Foster parents take dogs or cats home, get them physically and psychologically healthy, and then help to find them permanent homes.  They are a vital and indispensible part of the animal welfare system.  They make it possible to save thousands of animals that otherwise would die in shelters due to treatable illness, behavioral issues, or even simple malnutrition – these are some of the most common reasons that land animals in shelters. 

I have the privilege of knowing dozens of successful pet foster parents.  These people take sick, injured, abandoned, elderly, behaviorally challenged animals home, rehabilitate them, house them and love them until the perfect forever home comes along.  Foster parenting, they say, is both joy and sadness, satisfaction and frustration, and both the easiest and hardest thing they’ve ever done.

Remember Hope? Gabby? Mandy? Lucille? Elliott? Kiah?

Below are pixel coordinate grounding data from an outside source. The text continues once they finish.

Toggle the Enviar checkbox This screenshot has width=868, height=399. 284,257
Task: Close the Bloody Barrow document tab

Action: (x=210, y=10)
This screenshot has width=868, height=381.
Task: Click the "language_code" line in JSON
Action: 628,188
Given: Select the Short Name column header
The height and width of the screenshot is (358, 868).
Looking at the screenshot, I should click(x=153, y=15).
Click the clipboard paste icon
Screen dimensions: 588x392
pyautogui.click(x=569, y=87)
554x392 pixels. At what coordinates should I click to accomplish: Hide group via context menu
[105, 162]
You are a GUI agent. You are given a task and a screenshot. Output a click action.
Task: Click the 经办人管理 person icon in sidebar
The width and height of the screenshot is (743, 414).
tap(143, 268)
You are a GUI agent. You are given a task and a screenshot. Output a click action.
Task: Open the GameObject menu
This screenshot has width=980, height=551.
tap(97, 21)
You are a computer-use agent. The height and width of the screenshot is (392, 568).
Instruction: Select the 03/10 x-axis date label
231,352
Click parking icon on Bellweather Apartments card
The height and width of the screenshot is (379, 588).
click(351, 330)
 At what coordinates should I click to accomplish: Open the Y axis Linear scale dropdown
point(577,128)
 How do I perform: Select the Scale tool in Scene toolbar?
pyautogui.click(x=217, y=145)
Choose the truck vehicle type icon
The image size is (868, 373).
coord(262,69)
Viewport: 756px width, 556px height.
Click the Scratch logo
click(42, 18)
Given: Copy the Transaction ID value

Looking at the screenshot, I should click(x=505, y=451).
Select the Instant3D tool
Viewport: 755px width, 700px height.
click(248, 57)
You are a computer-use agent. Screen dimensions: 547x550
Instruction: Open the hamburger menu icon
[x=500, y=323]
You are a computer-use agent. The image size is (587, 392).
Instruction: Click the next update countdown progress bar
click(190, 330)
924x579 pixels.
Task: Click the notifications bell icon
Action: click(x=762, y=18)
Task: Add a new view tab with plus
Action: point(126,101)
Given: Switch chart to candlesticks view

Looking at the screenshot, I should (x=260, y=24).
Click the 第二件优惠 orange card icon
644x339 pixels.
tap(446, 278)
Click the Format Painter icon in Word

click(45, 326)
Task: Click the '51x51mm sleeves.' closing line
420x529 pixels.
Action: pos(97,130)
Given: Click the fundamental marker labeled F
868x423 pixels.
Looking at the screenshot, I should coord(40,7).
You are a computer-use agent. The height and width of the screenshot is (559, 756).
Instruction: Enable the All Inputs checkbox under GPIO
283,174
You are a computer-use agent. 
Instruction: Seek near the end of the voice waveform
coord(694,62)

Zoe?

Not one of these dogs would have survived the shelter system without the intervention of foster parents willing to take them home and help them. 

Hope and Elliott were deathly ill.  Gabby was elderly, frail, and badly injured.  Mandy and Kiah are both considered special needs dogs because they have hearing loss.  Lucille was elderly, a little arthritic, and had a few other age related issues.  Zoe was paralyzed.  Without foster parents, they would probably all be dead.

Instead, because a group of dedicated rescuers were willing to take them home and get them the help they needed, Elliott, Gabby, Kiah, Zoe, and Lucille all have been adopted.  Hope is fully recovered, gorgeous, and looking for her forever home.  Adorable Mandy (the little white terrier) is still in foster care, and waiting for a home that can manage her high energy and deafness.

This is what I call success.

Please, consider fostering for your local shelter or a rescue organization of your choice.  Some people choose to specialize in fostering tiny orphaned baby animals requiring specialized care.  Other fosters prefer the geriatric pets.  Some take the desperately sick or injured ones, for the joy of helping them recover their health.  Whatever your preference, there is a need.

And when you go to the shelter to sign up, bring a friend.  Or several.

3 Responses to “Foster Homes Needed. Everywhere.”

  • mindamcas says:

    I wish this could be printed on the front page of every paper everywhere! What a true and timely article. Thank you, Shannon.

  • shannon says:

    Thanks, Minda. I hope it helps! You’re welcome to crosspost it anywhere you’d like to.

  • Riverakitas says:

    Great article! I foster for MCAS and tend to take the more difficult cases. It is rewarding and humbling and at times just hard work. Worth every sleepless night and tear to see these wonderful beings come back to life and go on to wonderful homes. Thank you for a great article and love your blog!!